[Problem details]
Every entry below is to be retyped exactly as it stands.

[Data for this task]
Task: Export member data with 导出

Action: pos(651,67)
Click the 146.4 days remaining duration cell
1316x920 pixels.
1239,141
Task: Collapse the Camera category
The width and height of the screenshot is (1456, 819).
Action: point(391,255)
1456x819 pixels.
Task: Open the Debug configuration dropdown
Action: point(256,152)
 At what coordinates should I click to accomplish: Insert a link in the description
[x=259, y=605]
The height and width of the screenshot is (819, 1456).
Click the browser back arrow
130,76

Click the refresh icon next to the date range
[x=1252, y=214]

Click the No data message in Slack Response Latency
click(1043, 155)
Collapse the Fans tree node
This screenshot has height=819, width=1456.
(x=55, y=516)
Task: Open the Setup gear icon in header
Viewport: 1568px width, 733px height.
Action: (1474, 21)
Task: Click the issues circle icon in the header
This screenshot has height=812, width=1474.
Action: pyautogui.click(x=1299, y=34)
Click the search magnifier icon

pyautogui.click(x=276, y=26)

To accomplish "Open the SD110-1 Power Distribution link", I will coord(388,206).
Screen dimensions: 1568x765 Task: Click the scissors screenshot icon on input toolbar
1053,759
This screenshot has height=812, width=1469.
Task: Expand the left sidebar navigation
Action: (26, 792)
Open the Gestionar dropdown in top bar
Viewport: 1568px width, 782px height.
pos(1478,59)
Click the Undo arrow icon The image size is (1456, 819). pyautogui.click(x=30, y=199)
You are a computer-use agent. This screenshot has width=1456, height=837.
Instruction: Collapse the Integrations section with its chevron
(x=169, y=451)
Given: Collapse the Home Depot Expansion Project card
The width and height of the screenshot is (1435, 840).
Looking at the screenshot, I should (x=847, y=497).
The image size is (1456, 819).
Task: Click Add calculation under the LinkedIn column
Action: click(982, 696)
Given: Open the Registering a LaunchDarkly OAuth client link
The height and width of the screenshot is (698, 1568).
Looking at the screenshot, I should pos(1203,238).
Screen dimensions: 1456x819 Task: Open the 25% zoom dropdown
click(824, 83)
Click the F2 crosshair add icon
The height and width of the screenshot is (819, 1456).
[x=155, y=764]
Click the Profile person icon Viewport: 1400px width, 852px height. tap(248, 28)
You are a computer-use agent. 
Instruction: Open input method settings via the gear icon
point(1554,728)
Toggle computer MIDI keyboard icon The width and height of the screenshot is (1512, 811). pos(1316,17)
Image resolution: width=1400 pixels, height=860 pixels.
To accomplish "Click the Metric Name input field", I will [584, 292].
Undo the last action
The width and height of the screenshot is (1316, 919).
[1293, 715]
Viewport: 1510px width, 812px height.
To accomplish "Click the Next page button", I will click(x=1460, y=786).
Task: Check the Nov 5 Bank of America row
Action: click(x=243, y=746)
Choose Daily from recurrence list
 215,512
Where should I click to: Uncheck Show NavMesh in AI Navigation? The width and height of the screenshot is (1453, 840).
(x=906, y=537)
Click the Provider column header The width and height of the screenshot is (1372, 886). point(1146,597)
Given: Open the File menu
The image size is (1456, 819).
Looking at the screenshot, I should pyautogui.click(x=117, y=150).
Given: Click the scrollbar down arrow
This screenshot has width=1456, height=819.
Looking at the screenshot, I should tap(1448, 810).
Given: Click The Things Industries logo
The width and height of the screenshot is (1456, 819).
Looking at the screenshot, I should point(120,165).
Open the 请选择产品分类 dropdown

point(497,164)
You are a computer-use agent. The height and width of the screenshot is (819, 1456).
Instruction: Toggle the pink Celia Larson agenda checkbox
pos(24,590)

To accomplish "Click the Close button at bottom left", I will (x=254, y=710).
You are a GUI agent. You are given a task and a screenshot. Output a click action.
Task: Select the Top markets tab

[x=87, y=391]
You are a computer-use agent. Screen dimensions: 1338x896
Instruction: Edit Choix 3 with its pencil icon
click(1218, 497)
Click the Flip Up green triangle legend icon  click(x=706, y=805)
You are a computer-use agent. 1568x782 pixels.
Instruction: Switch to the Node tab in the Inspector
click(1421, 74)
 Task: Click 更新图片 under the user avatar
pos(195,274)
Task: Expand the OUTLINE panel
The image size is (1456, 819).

[Written response]
Task: Export member data with 导出

Action: pos(651,67)
Click the 146.4 days remaining duration cell
1316x920 pixels.
1239,141
Task: Collapse the Camera category
The width and height of the screenshot is (1456, 819).
Action: point(391,255)
1456x819 pixels.
Task: Open the Debug configuration dropdown
Action: point(256,152)
 At what coordinates should I click to accomplish: Insert a link in the description
[x=259, y=605]
The height and width of the screenshot is (819, 1456).
Click the browser back arrow
130,76

Click the refresh icon next to the date range
[x=1252, y=214]

Click the No data message in Slack Response Latency
click(1043, 155)
Collapse the Fans tree node
This screenshot has height=819, width=1456.
(x=55, y=516)
Task: Open the Setup gear icon in header
Viewport: 1568px width, 733px height.
Action: (1474, 21)
Task: Click the issues circle icon in the header
This screenshot has height=812, width=1474.
Action: pyautogui.click(x=1299, y=34)
Click the search magnifier icon

pyautogui.click(x=276, y=26)

To accomplish "Open the SD110-1 Power Distribution link", I will coord(388,206).
Screen dimensions: 1568x765 Task: Click the scissors screenshot icon on input toolbar
1053,759
This screenshot has height=812, width=1469.
Task: Expand the left sidebar navigation
Action: (26, 792)
Open the Gestionar dropdown in top bar
Viewport: 1568px width, 782px height.
pos(1478,59)
Click the Undo arrow icon The image size is (1456, 819). pyautogui.click(x=30, y=199)
You are a computer-use agent. This screenshot has width=1456, height=837.
Instruction: Collapse the Integrations section with its chevron
(x=169, y=451)
Given: Collapse the Home Depot Expansion Project card
The width and height of the screenshot is (1435, 840).
Looking at the screenshot, I should (x=847, y=497).
The image size is (1456, 819).
Task: Click Add calculation under the LinkedIn column
Action: click(982, 696)
Given: Open the Registering a LaunchDarkly OAuth client link
The height and width of the screenshot is (698, 1568).
Looking at the screenshot, I should pos(1203,238).
Screen dimensions: 1456x819 Task: Open the 25% zoom dropdown
click(824, 83)
Click the F2 crosshair add icon
The height and width of the screenshot is (819, 1456).
[x=155, y=764]
Click the Profile person icon Viewport: 1400px width, 852px height. tap(248, 28)
You are a computer-use agent. 
Instruction: Open input method settings via the gear icon
point(1554,728)
Toggle computer MIDI keyboard icon The width and height of the screenshot is (1512, 811). pos(1316,17)
Image resolution: width=1400 pixels, height=860 pixels.
To accomplish "Click the Metric Name input field", I will [584, 292].
Undo the last action
The width and height of the screenshot is (1316, 919).
[1293, 715]
Viewport: 1510px width, 812px height.
To accomplish "Click the Next page button", I will click(x=1460, y=786).
Task: Check the Nov 5 Bank of America row
Action: click(x=243, y=746)
Choose Daily from recurrence list
 215,512
Where should I click to: Uncheck Show NavMesh in AI Navigation? The width and height of the screenshot is (1453, 840).
(x=906, y=537)
Click the Provider column header The width and height of the screenshot is (1372, 886). point(1146,597)
Given: Open the File menu
The image size is (1456, 819).
Looking at the screenshot, I should pyautogui.click(x=117, y=150).
Given: Click the scrollbar down arrow
This screenshot has width=1456, height=819.
Looking at the screenshot, I should tap(1448, 810).
Given: Click The Things Industries logo
The width and height of the screenshot is (1456, 819).
Looking at the screenshot, I should point(120,165).
Open the 请选择产品分类 dropdown

point(497,164)
You are a computer-use agent. The height and width of the screenshot is (819, 1456).
Instruction: Toggle the pink Celia Larson agenda checkbox
pos(24,590)

To accomplish "Click the Close button at bottom left", I will (x=254, y=710).
You are a GUI agent. You are given a task and a screenshot. Output a click action.
Task: Select the Top markets tab

[x=87, y=391]
You are a computer-use agent. Screen dimensions: 1338x896
Instruction: Edit Choix 3 with its pencil icon
click(1218, 497)
Click the Flip Up green triangle legend icon  click(x=706, y=805)
You are a computer-use agent. 1568x782 pixels.
Instruction: Switch to the Node tab in the Inspector
click(1421, 74)
 Task: Click 更新图片 under the user avatar
pos(195,274)
Task: Expand the OUTLINE panel
The image size is (1456, 819).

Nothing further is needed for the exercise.